*Activity:*
Work out how many lines of the listing below include the string "Click", and give that number alone.

----------

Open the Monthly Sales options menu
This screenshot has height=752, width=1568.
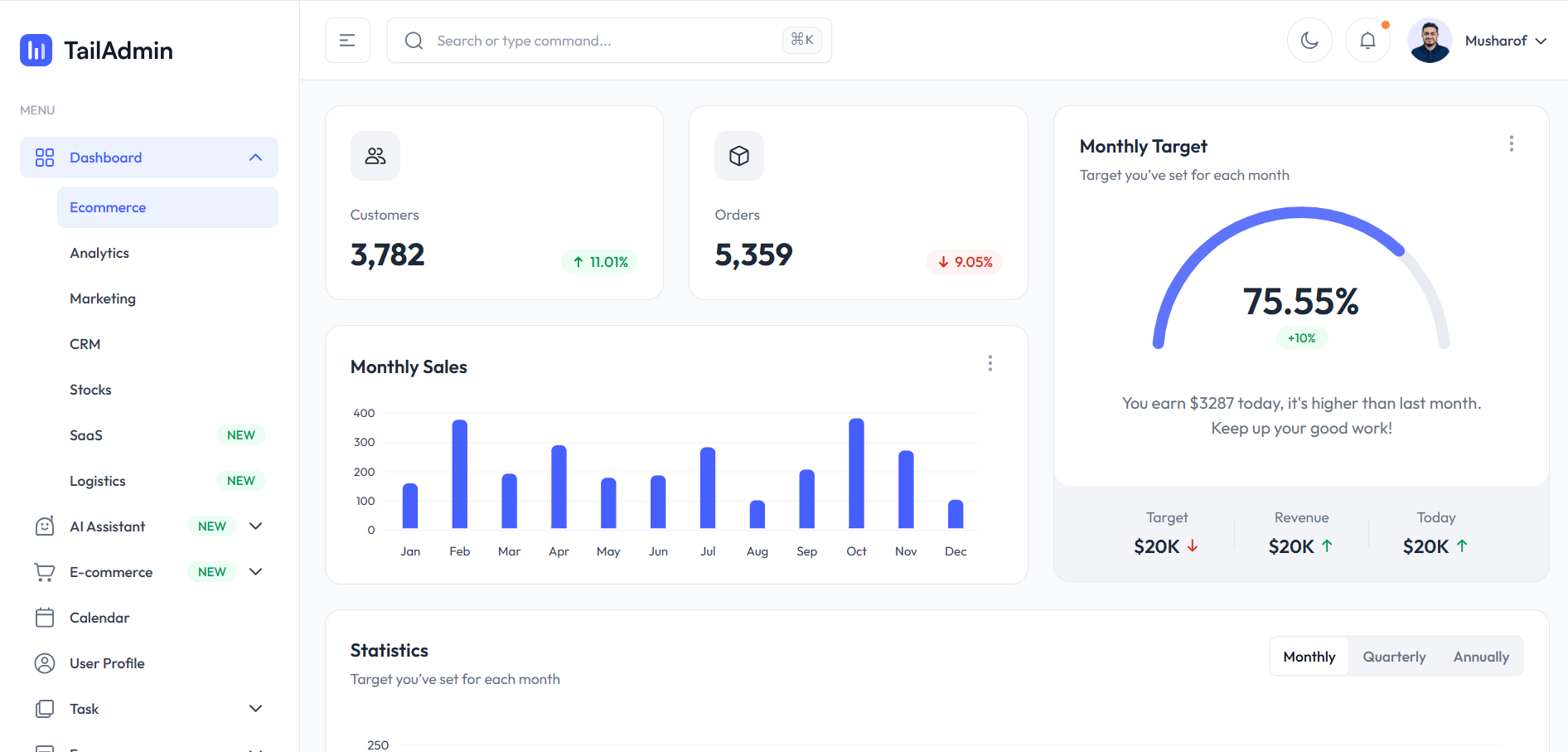coord(990,363)
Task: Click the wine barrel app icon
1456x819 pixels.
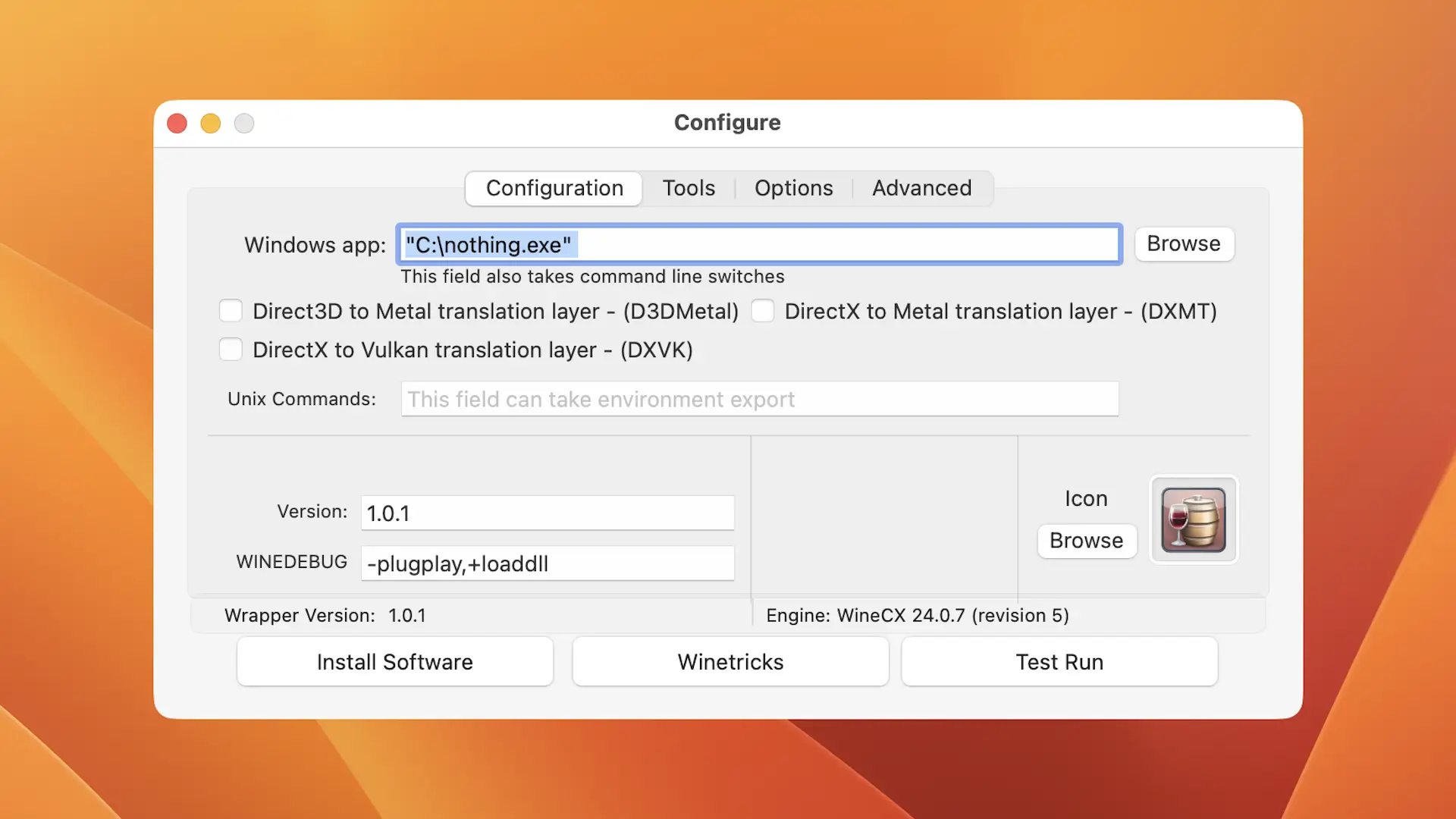Action: coord(1193,519)
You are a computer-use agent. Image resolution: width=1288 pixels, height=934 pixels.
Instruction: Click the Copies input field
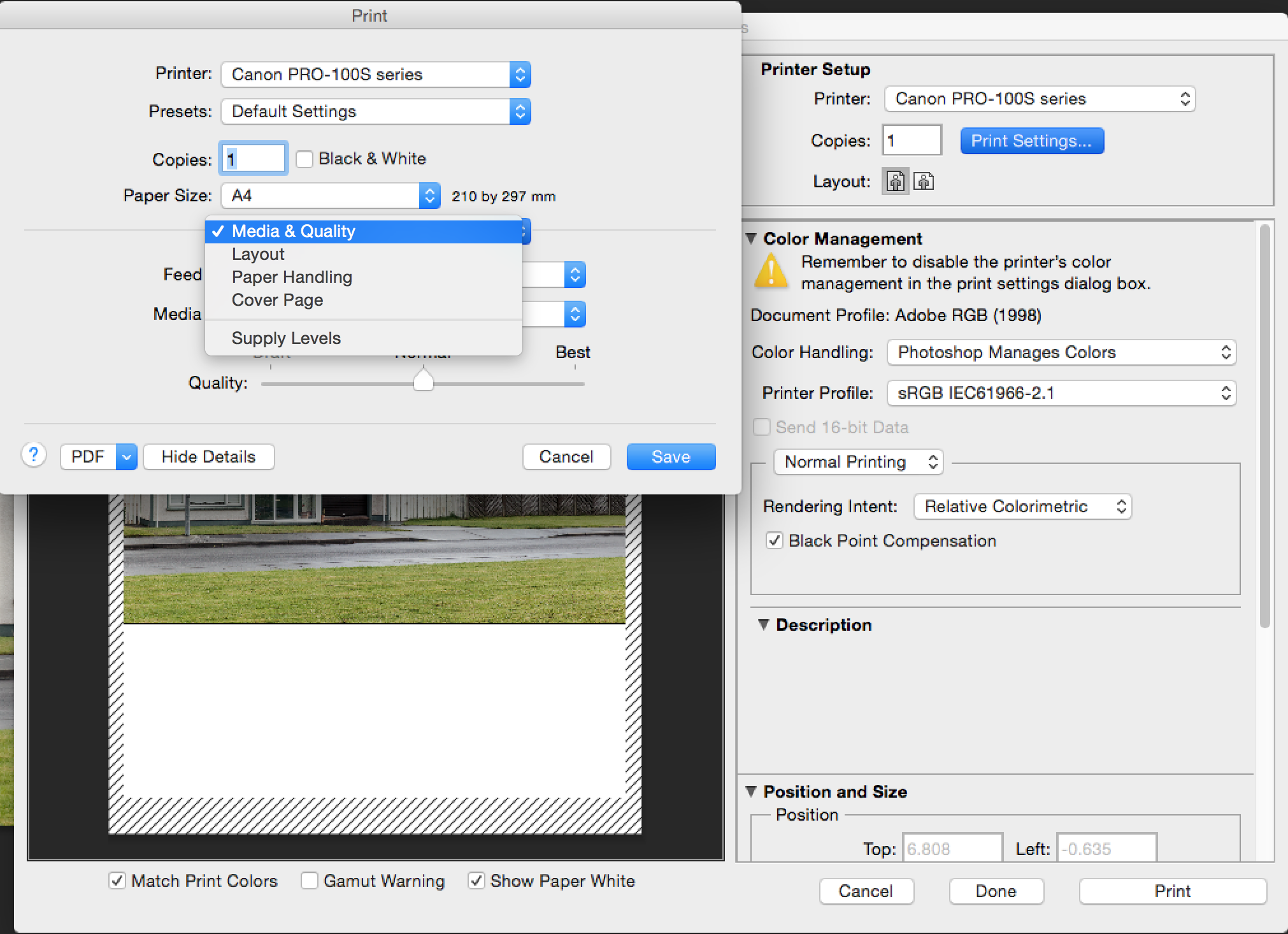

----------

*Written response:*
2